[Pixel coordinate grounding data]
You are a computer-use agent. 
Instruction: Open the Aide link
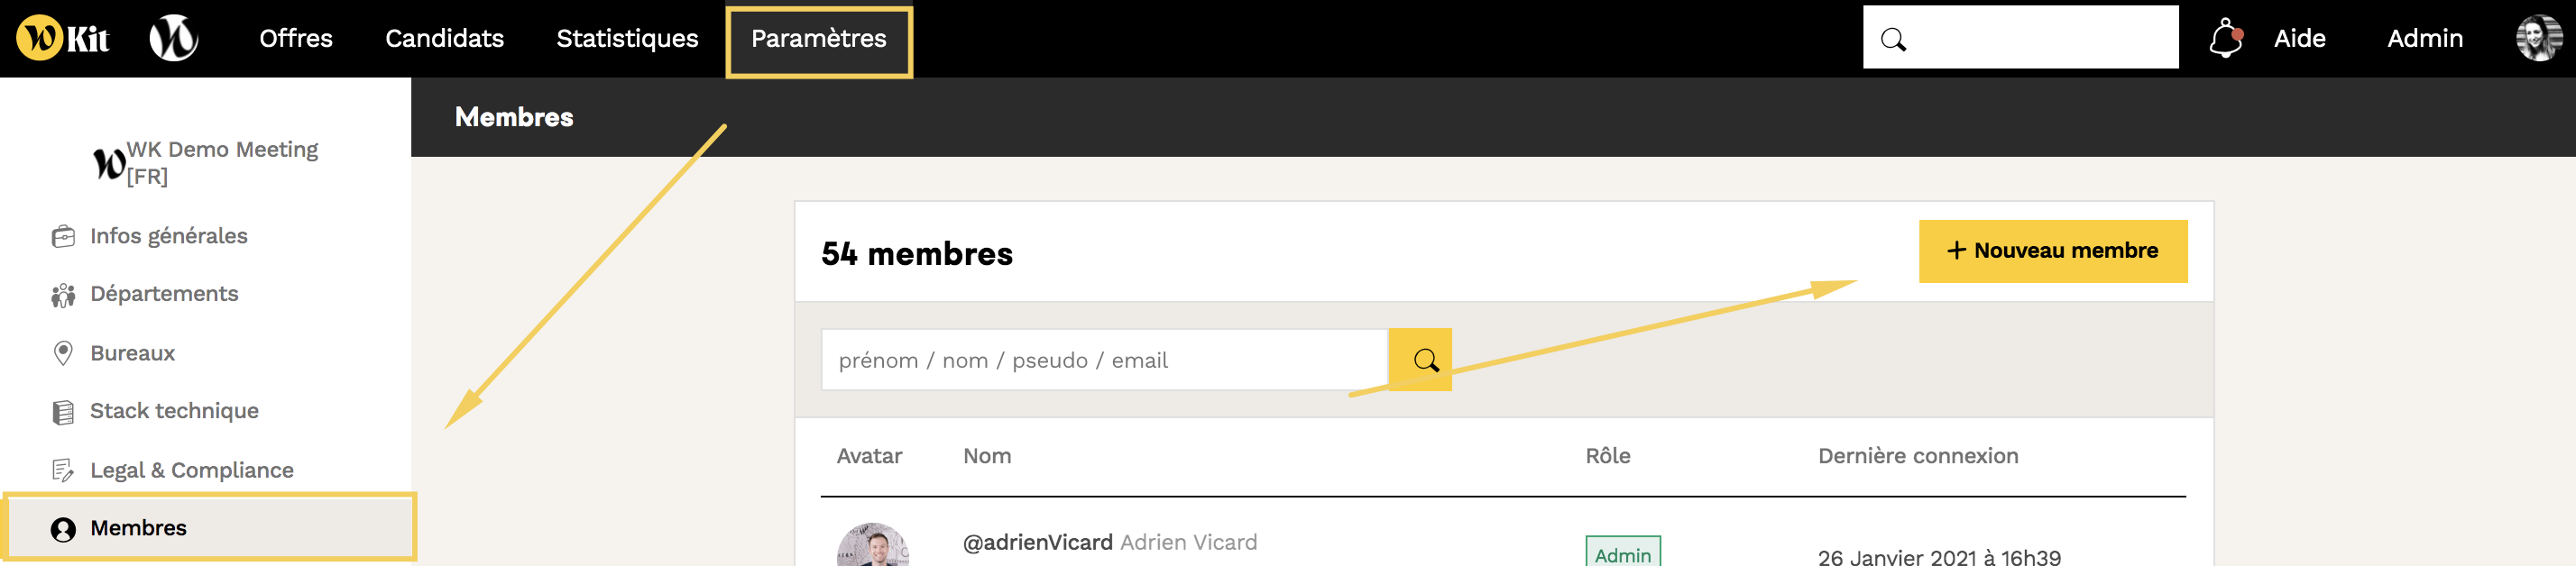2300,38
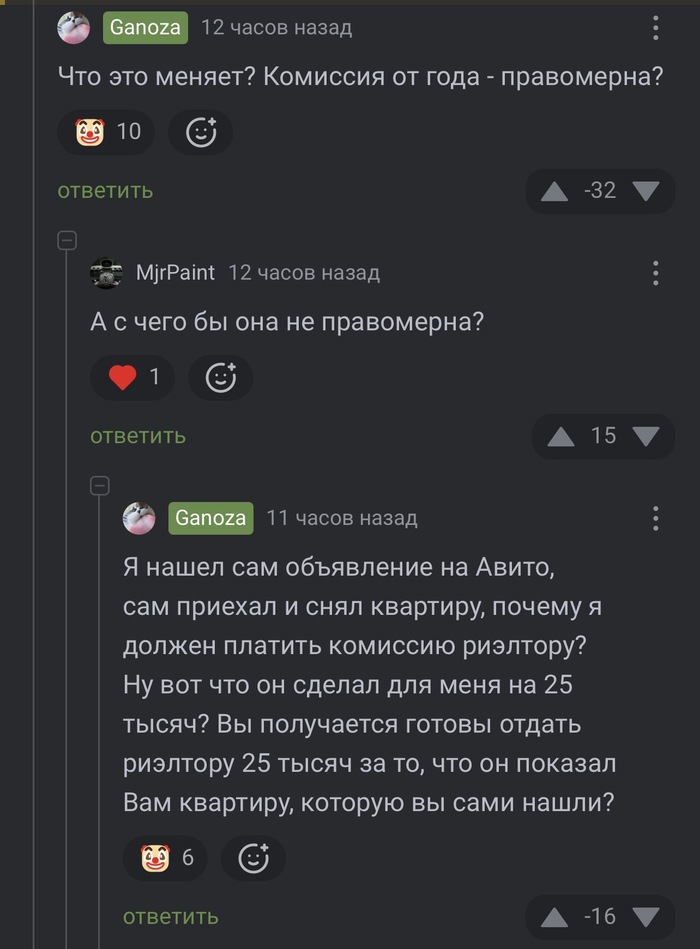Screen dimensions: 700x949
Task: Open three-dot menu on Ganoza's Avito reply
Action: (x=656, y=518)
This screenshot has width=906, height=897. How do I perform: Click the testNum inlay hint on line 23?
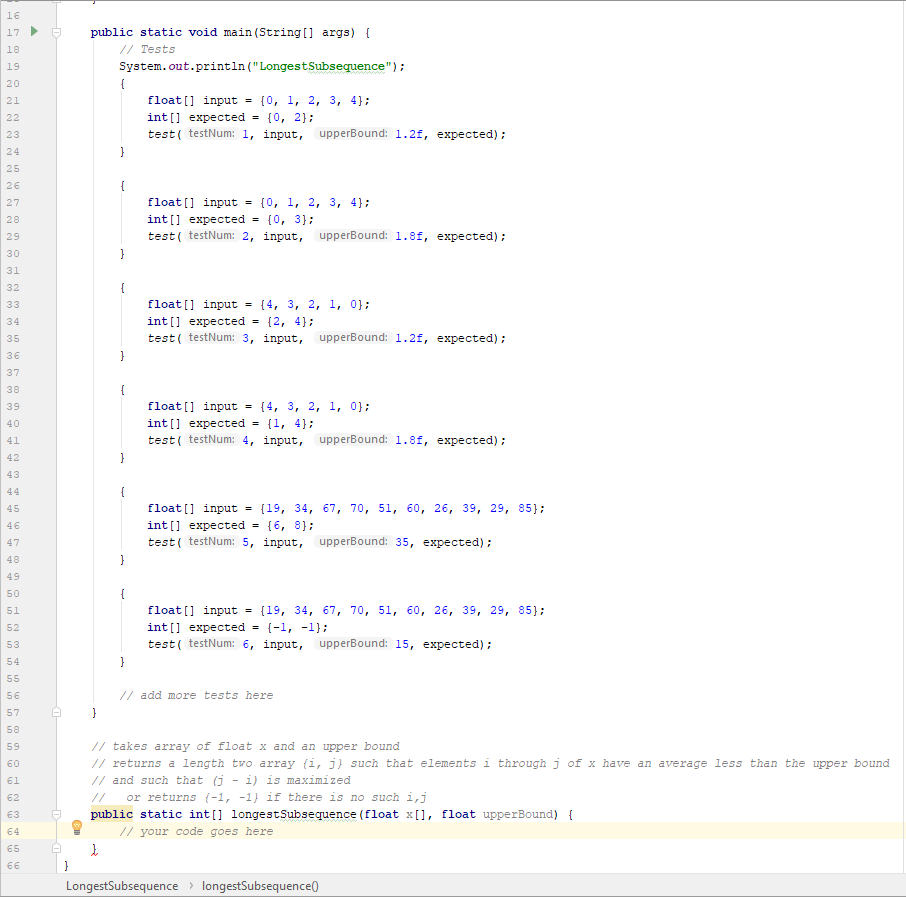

Task details. Each record above needs to be copied exactly, with images left out.

Your response.
You are a computer-use agent. 
Instruction: Open the Aide link
2300,38
Screen dimensions: 700x949
Task: Open three-dot menu on Ganoza's Avito reply
Action: (x=656, y=518)
This screenshot has width=906, height=897. How do I perform: Click the testNum inlay hint on line 23?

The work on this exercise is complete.